When then-Representative Kirsten Gillibrand (D-NY)
was promoted by Governor David Patterson to the U.S. Senate, a lot of New Yorkers were skeptical. She was a one-term Congresswoman from a rural upstate district ... what did she know about representing the huge and incredibly diverse Empire State, especially the polyglot metropolis that dominates the state's southern tier (Yonkers)?
But Senator Gillibrand has had a card up her sleeve this whole time. It seems that she has
a special connection with New York's Chinese community, which makes up 6.7% of the state's population.
It is customary for politicians eager to connect with ethnic voters to butcher a few words in Spanish, Chinese or other foreign tongues. But Ms. Gillibrand is no ordinary politician when it comes to linguistic and cultural comfort: as an Asian studies major at Dartmouth, she studied for six months in China and Taiwan, becoming proficient enough to absorb stories in Chinese newspapers, and later spent four months in Hong Kong as a corporate lawyer.
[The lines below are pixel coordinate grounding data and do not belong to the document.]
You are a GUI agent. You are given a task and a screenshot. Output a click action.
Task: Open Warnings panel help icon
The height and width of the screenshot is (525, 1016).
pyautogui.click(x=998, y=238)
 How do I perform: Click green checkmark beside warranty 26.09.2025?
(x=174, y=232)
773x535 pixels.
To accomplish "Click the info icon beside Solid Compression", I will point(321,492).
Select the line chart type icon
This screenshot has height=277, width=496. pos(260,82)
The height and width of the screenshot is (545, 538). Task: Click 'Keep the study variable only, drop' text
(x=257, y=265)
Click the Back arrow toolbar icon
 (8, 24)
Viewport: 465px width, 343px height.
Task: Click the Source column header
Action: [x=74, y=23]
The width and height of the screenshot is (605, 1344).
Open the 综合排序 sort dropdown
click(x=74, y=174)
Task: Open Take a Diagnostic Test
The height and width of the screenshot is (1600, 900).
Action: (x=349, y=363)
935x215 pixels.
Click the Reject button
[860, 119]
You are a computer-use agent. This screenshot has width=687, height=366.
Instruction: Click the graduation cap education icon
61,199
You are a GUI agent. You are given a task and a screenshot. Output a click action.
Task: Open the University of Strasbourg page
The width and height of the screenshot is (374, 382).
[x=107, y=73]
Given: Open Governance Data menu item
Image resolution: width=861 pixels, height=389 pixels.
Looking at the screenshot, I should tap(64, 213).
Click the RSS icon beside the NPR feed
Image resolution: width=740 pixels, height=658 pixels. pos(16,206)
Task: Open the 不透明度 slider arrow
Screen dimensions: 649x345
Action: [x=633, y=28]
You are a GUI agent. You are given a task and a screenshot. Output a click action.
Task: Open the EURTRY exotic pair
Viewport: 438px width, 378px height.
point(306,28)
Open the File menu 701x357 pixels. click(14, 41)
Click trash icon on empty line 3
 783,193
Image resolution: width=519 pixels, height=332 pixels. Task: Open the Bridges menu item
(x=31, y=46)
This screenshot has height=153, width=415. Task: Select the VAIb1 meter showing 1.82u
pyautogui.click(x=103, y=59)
Now a member of the Senate Foreign Relations Committee, Ms. Gillibrand has come a long way from her days in China and Taiwan as Lu Tian Na, an exuberant adventurer who sucked down toad venom to counteract poisonous crabs from Beidaihe beach (about 180 miles east of Beijing), and who rode helmetless on a motorcycle in polluted Taipei. But those experiences deepened her appreciation for different cultures, Ms. Gillibrand said in an interview, and helped to shape her views on relations between the United States and China.
Gillibrand will
almost certainly face a tough election to win the seat in her own right in 2010. But we think with her unique background, she has a clear advantage.
Can't you see the debate scenario? The moderator asks the candidates to declare, once and for all, if they have ever sucked down toad venom ...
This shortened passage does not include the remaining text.